* _Given request_:
Count the lines below that contain the string "pyautogui", and reply with only that number.

* _Records for processing_:

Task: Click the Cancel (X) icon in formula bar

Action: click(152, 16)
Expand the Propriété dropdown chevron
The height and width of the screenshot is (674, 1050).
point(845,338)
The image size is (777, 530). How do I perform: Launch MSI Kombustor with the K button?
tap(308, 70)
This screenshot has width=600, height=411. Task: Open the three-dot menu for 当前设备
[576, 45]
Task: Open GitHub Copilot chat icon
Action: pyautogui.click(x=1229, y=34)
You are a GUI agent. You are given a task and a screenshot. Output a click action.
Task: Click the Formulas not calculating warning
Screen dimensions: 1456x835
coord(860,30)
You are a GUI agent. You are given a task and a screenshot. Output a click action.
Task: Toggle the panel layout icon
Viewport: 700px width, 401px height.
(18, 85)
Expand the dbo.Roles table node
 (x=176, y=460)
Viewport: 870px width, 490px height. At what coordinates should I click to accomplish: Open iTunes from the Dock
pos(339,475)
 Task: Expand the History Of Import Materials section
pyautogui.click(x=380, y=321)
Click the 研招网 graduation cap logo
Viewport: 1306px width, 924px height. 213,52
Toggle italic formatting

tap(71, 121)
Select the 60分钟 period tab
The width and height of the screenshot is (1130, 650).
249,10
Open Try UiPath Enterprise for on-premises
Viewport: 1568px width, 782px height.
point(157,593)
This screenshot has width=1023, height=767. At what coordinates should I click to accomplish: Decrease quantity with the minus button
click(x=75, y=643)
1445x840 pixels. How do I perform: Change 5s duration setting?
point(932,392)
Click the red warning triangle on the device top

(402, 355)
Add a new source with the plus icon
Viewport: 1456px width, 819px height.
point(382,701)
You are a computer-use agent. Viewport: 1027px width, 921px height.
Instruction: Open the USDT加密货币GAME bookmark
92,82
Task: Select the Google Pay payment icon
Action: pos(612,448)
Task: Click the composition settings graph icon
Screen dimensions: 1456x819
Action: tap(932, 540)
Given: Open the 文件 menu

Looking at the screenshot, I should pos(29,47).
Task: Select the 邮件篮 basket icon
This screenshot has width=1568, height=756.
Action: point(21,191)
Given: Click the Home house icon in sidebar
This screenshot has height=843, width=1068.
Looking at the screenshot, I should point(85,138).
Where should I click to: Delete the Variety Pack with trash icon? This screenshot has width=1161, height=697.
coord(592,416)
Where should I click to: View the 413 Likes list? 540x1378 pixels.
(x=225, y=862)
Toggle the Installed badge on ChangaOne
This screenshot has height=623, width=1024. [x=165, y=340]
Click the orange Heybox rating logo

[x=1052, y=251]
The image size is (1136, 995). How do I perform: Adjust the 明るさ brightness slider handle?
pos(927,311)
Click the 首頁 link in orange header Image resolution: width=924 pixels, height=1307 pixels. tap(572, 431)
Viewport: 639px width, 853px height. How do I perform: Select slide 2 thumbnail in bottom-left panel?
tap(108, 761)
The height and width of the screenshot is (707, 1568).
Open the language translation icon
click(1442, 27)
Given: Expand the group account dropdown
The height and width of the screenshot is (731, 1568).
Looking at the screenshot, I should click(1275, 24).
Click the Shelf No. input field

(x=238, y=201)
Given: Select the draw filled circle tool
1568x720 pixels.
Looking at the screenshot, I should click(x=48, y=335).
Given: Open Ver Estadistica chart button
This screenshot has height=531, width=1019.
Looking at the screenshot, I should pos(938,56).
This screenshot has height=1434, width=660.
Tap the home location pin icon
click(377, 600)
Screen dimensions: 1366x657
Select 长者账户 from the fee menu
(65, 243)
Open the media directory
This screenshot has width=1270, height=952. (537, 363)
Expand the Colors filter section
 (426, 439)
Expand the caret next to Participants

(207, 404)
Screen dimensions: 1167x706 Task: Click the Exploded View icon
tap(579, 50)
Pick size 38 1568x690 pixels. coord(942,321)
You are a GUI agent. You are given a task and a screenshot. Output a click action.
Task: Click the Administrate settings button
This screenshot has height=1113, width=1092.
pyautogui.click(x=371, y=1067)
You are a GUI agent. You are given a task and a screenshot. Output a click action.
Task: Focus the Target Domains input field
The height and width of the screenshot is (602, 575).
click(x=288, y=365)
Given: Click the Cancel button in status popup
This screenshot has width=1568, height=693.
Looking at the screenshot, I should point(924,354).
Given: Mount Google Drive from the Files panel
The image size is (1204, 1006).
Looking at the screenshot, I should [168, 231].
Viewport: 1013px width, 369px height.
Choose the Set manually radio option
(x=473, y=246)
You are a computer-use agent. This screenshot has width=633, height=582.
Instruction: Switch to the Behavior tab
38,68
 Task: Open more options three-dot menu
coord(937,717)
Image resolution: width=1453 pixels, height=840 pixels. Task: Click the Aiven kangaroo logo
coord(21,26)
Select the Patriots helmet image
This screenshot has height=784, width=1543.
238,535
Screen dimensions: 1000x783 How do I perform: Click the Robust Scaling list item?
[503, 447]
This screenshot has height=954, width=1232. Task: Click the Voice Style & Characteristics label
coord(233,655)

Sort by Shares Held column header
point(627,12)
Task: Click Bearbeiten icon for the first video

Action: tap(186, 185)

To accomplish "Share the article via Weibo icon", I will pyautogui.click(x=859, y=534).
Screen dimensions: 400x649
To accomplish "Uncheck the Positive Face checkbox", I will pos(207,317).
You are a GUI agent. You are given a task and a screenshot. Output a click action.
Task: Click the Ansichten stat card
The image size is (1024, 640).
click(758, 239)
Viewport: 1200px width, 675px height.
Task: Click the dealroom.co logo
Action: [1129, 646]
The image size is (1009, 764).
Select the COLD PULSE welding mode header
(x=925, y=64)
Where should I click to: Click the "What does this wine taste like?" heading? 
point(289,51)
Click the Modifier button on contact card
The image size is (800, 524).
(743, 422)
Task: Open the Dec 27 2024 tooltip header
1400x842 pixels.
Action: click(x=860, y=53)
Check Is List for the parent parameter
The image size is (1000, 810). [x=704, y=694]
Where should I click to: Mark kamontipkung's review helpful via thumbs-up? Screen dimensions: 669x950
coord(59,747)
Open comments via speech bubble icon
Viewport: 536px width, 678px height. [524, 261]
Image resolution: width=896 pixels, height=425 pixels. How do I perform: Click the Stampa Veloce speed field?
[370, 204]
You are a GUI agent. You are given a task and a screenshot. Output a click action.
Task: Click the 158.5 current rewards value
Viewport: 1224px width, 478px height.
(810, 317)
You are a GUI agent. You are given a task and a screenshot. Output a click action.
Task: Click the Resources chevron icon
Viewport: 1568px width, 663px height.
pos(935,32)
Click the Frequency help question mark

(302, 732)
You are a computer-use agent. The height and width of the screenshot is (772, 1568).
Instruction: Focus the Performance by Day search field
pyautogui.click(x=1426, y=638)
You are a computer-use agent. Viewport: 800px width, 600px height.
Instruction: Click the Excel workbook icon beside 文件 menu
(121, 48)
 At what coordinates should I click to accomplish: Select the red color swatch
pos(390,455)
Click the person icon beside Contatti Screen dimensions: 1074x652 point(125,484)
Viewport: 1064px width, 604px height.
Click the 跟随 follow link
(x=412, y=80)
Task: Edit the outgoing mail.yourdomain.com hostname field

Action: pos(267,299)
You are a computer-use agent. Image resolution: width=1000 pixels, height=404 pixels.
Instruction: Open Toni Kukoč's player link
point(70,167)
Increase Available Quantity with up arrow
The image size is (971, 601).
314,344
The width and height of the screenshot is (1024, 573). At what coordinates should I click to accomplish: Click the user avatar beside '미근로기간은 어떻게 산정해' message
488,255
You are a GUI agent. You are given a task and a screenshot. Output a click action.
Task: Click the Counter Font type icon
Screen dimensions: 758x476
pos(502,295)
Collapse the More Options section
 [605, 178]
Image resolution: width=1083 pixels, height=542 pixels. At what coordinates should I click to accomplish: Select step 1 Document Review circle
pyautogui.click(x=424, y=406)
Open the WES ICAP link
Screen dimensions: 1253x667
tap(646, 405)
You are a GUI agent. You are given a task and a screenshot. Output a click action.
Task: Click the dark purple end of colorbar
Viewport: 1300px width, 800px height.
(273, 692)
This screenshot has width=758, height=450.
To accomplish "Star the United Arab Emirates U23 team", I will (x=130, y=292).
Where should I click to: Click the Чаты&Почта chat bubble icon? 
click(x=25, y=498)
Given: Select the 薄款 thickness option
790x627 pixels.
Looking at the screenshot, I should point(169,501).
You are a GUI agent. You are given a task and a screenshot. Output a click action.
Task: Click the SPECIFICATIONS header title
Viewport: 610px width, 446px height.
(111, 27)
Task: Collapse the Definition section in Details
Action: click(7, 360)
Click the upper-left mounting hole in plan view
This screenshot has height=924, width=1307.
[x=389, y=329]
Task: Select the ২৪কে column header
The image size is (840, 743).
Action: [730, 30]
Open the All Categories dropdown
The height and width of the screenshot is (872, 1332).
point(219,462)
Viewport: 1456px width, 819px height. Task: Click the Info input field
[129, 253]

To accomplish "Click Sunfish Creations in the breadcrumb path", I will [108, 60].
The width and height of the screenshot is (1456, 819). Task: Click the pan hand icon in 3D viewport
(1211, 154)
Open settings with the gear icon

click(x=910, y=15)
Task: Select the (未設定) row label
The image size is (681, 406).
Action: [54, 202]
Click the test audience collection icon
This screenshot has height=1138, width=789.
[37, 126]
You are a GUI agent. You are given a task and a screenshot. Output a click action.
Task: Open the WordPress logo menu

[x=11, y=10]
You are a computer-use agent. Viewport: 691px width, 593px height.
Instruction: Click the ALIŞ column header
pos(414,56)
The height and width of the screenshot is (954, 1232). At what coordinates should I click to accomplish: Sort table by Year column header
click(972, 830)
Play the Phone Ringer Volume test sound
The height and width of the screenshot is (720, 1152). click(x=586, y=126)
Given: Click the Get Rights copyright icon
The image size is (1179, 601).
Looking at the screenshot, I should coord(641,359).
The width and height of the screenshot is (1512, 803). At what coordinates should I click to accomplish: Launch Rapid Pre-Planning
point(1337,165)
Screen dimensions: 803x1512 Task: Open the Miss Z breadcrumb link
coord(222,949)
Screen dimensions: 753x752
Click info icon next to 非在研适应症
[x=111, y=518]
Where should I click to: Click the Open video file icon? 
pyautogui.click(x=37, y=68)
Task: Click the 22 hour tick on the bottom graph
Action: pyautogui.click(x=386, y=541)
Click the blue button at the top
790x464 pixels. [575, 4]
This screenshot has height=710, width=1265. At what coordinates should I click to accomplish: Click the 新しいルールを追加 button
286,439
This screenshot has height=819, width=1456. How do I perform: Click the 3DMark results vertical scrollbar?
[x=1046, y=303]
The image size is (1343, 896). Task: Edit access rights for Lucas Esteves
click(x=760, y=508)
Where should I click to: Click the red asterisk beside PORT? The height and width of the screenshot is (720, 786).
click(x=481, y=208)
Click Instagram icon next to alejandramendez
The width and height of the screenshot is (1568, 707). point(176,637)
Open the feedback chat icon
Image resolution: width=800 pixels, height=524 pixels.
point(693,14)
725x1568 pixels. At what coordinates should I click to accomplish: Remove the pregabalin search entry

* _The completed task_:
8